Towards an Uncertain Future

Towards an uncertain future speaks for itself. Latin America has had a long history of uncertainty where the consequences of events are unpredictable and most likely to result in the repetition and normalization of certain institutions. It has been a long history of violence, conflict, disillusion and a cyclical story of certain aspects and conditions.

I was expecting Dawson to discuss more on corruption and how this has been a recurring phenomenon across the area and the impacts it is having. Also, it would have been interesting to know more about Chavez, especially because of the current situation Venezuela is having as a result of these left turns through the region.
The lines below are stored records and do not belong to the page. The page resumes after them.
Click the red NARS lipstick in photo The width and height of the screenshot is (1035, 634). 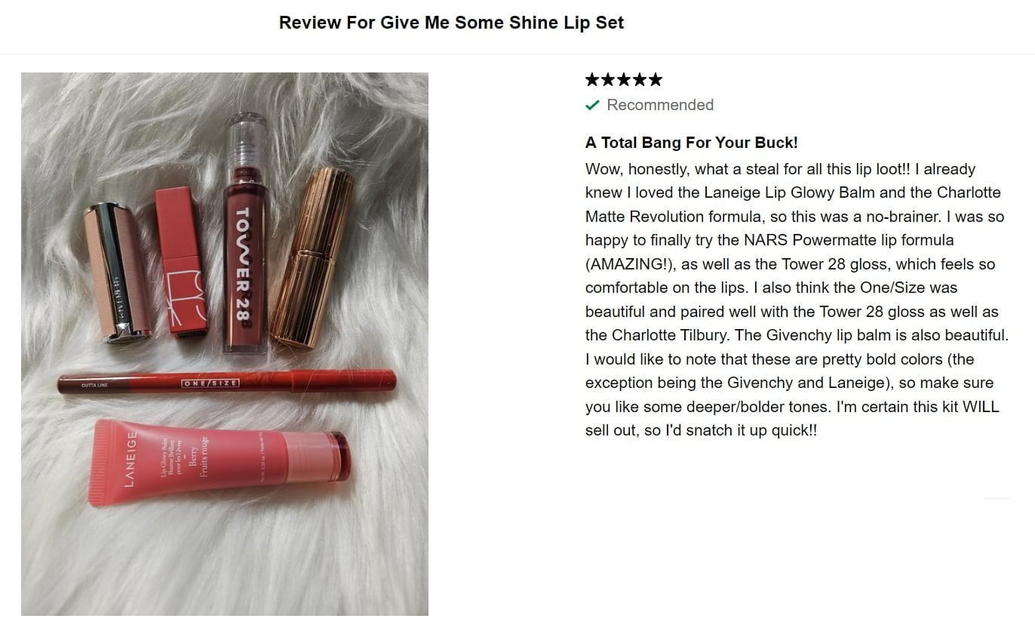(181, 260)
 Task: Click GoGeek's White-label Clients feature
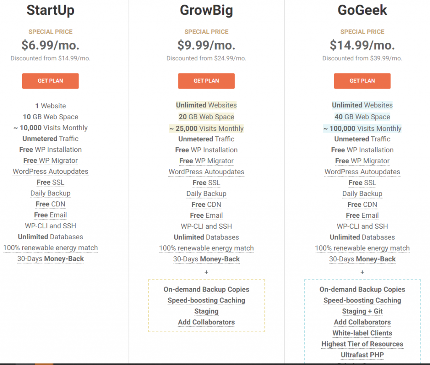(362, 333)
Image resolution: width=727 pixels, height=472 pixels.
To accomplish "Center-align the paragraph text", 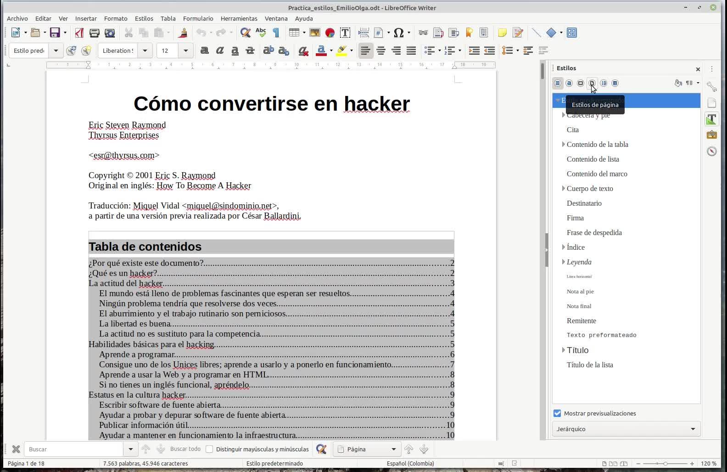I will click(x=380, y=51).
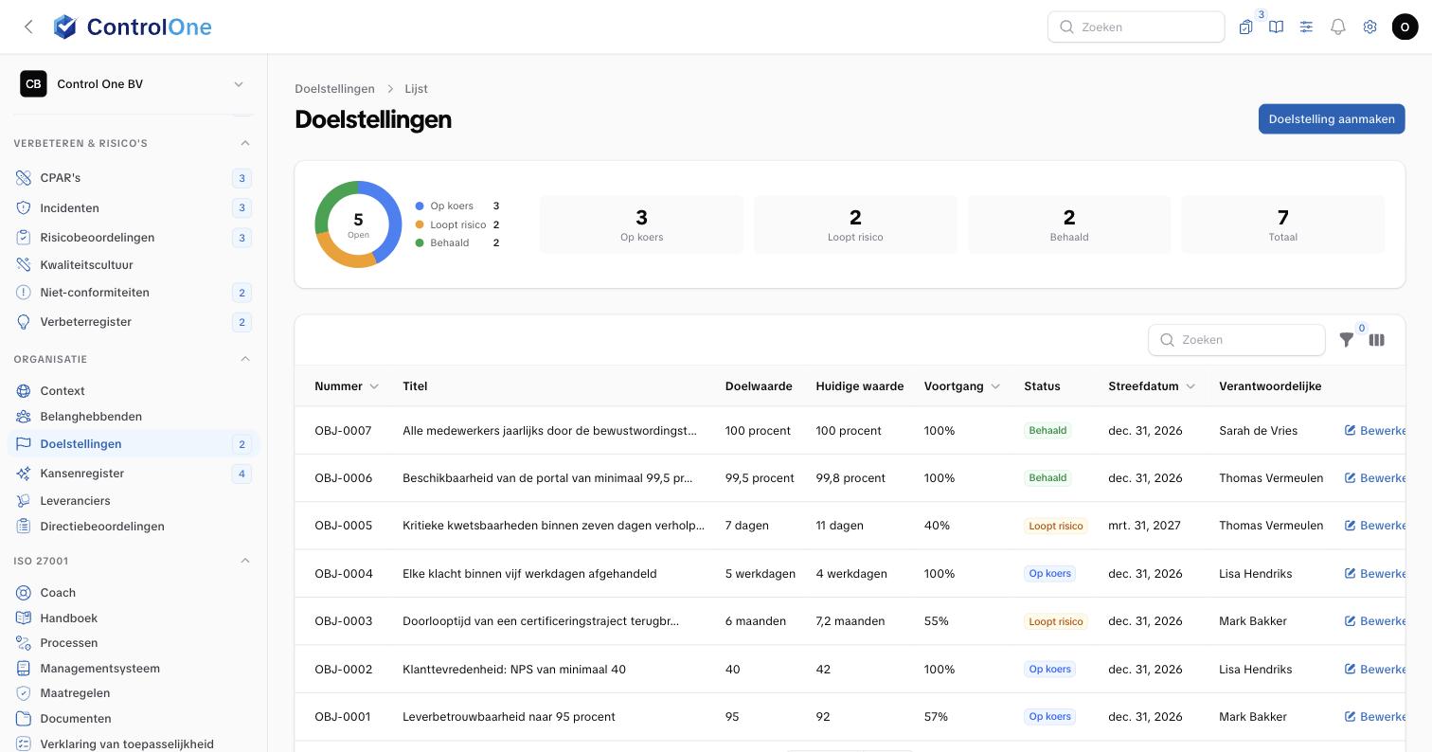The image size is (1432, 752).
Task: Click the table Zoeken search field
Action: (x=1236, y=340)
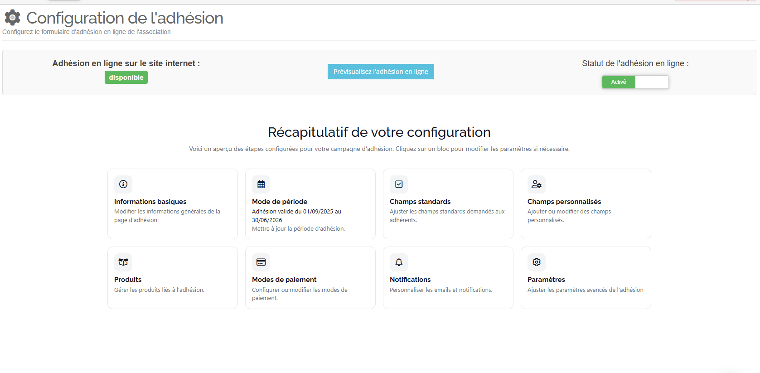This screenshot has height=373, width=760.
Task: Click the open box icon for Produits
Action: (x=123, y=262)
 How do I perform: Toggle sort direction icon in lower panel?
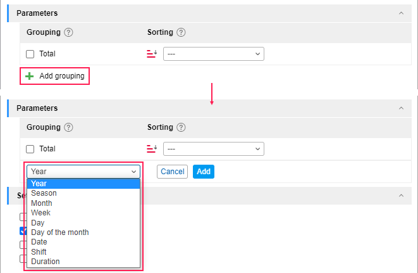tap(152, 149)
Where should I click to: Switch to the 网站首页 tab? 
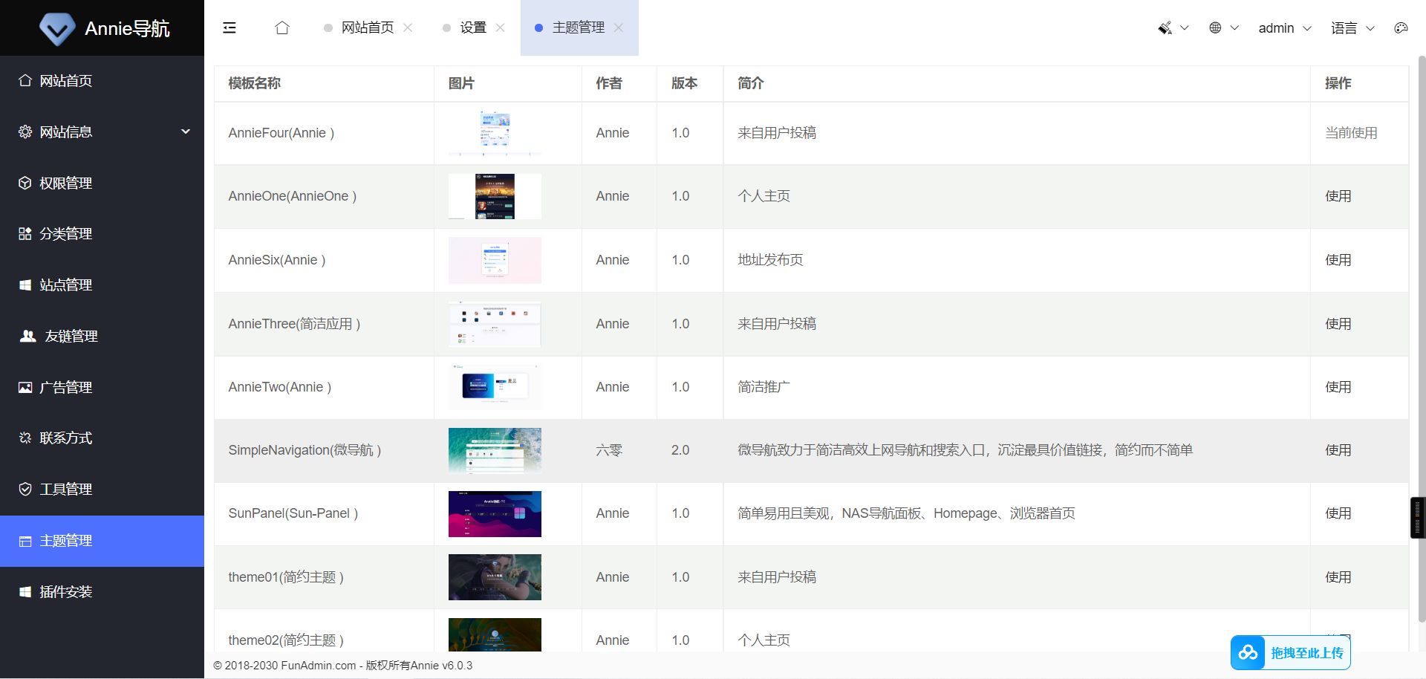(367, 27)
To me, the most important and complex aspects of Larin America is that in general, the region seems to follow a trend. What is happening in one part of the region is most likely to happen in another. It is one of those things that perplexes me because this helps explain the region as a whole, although there are some outliers, there are certai patterns of progress that help outline the region in broad terms. Not to say this is good or bad, it is simply very interesting to see how a region could on its own lift itself up, but still hasn’t.

My question this week is more broad: how do you think the future of Latin America will be? Will it break away from this cyclical pattern of history?
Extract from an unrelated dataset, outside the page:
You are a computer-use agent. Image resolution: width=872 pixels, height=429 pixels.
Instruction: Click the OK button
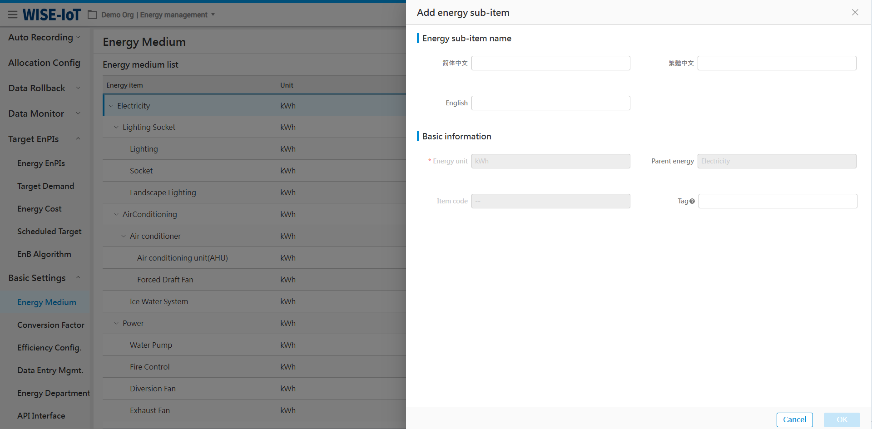[x=842, y=419]
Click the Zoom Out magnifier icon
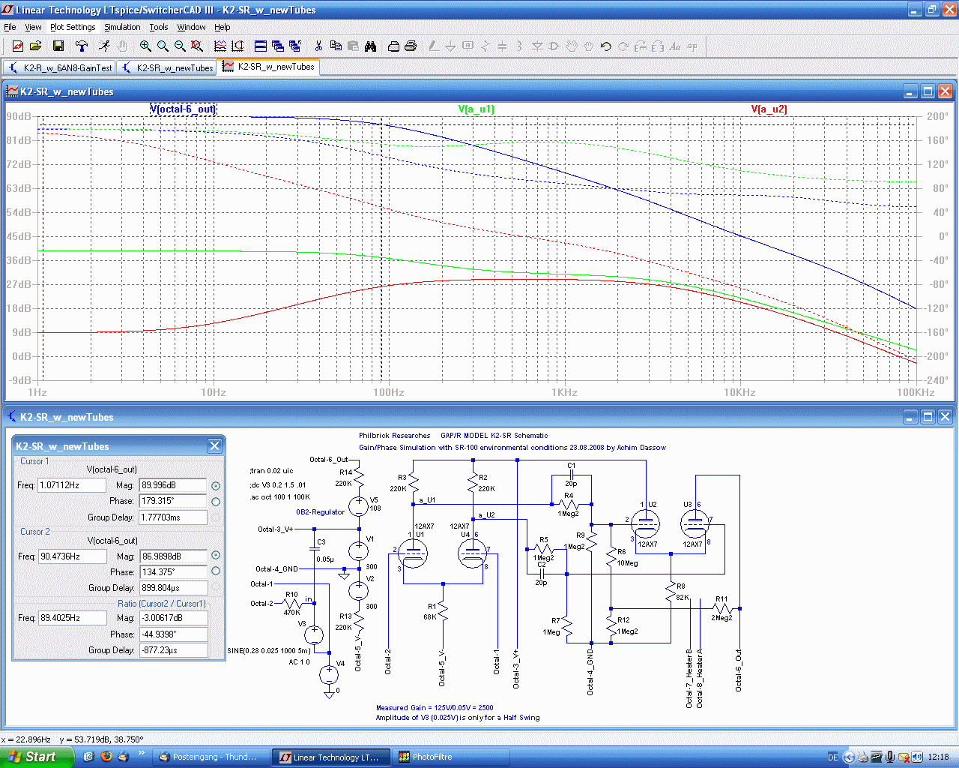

2 thoughts on “Towards an Uncertain Future

  1. Frances Perry

    Thanks for your post. I am hopeful that shifting globalization will empower Southern nations and regions like Latin America. I was really surprised and happy to learn how in the last 15 years or so many Latin American nations have reduced the inequality (in contrast to Canada and the US where inequality has skyrocketed) and I hope that trends like this continue. A couple of the videos did mention how climate change will bring about unique challenges to poorer regions and regions that rely on agricultural industry. I hope that government and technology can help to deal with these looming problems that will disproportionately affect many areas in Latin America.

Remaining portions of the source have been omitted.